A Russian firm that was sanctioned for interfering with the 2016 Presidential election, Special Technology Center, has been attributed as the creator of a mobile malware called “Monokle.” This malware is a potent information warfare tool, with a frightening array of capabilities. Monokle is capable of forging the HTTPS certificates used for internet traffic, allowing it access to anything an infected device receives or sends. This allows it to perform seamless Man in the Middle (MitM) attacks, as it can alter the flow of data as it sees fit. It is capable of recording haptic input, such as patterns entered into the device and other information drawn its sensors (such as fingerprints). Using this information,
Monokle can unlock phones after it “sees” the passcode being put in and will then covertly install applications while disabling the screen so the user is unaware. Monokle can alter, delete, or insert any type of data anywhere on the infected device once it has acquired the user’s passwords. It uses a predictive tool to determine what the user is interested in to better target them and others they know. It can exfiltrate any data stored to an observer and is difficult to detect or remove. It is currently active in the Caucasus region and Syria and first appeared in 2016.

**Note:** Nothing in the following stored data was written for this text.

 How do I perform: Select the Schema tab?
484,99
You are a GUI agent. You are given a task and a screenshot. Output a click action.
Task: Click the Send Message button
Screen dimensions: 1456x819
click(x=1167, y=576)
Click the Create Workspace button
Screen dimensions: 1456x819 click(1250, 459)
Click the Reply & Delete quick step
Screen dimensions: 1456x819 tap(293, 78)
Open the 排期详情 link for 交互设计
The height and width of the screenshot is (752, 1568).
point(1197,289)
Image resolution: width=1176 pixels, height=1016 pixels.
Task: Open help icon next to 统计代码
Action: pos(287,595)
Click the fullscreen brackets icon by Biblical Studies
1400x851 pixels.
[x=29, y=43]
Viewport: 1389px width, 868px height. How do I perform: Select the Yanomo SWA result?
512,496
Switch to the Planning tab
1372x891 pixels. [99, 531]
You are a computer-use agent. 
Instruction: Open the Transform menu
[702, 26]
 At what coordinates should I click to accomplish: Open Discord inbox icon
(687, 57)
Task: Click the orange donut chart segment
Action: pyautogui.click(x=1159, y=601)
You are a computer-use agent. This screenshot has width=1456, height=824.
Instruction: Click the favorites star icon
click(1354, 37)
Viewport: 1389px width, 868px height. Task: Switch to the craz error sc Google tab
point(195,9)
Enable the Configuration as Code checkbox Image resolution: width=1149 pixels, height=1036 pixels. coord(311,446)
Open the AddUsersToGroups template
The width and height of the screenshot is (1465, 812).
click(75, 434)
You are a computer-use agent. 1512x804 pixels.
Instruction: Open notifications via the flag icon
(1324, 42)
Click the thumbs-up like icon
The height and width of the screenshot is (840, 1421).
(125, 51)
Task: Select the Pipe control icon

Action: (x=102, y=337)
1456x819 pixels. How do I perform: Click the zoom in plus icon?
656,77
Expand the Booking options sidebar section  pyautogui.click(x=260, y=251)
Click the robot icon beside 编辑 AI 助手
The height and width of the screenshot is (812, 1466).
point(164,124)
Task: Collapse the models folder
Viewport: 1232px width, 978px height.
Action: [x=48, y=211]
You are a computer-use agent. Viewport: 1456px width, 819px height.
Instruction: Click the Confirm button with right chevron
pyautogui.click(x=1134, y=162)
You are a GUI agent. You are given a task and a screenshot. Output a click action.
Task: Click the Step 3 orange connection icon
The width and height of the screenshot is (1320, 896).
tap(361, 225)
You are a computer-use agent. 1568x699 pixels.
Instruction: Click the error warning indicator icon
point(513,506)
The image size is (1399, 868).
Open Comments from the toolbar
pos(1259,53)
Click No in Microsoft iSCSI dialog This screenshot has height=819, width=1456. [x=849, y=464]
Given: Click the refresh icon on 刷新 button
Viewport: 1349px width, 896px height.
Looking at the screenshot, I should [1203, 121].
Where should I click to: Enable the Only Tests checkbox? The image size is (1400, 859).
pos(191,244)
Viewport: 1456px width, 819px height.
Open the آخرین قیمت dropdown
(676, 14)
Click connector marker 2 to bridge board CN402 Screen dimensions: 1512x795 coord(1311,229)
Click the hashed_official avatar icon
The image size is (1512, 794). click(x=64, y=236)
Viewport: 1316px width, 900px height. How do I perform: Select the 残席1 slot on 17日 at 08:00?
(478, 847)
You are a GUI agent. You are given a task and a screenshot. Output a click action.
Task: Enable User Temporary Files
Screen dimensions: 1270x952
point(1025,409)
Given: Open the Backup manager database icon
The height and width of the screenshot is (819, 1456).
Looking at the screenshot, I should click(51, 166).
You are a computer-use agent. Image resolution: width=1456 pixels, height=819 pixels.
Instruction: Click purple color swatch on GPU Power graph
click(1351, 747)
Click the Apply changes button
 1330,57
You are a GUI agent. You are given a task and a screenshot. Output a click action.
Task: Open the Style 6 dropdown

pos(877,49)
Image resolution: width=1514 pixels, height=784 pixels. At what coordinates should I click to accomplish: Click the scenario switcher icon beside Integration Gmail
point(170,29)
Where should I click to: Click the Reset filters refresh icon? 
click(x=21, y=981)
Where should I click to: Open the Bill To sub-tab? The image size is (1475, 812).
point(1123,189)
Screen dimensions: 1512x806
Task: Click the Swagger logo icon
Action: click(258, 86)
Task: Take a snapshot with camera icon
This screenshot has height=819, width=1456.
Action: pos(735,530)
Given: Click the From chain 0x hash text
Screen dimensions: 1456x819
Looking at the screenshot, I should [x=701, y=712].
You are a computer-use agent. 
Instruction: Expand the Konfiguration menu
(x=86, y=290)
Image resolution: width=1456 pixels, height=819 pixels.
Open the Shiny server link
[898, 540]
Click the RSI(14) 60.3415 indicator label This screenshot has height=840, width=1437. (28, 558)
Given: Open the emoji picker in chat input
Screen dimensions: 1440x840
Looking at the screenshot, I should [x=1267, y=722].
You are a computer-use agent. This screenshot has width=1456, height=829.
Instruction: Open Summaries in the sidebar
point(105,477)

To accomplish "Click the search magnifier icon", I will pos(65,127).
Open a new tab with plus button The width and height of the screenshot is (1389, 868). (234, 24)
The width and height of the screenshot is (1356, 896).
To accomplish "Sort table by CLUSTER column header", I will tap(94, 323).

Source: Unique Monokle Android Spyware Self-Signs Certificates
The NSA announced the formation of a cyber security arm, which will seek to secure the United States against cyber attacks. While the NSA has always been a cyber agency, its primary mission in the collection and analysis of data through offensive means. The NSA will now join the growing list of US agencies that have dedicated cyber security arms, which operate under US Cyber Command (USCC). USCC fuses the various cyber groups into a cohesive structure so that their efforts are not needlessly duplicated or wasted. The NSA cyber security group will work to defend US infrastructure which is vulnerable to attack due to the state of its technology and unique construction.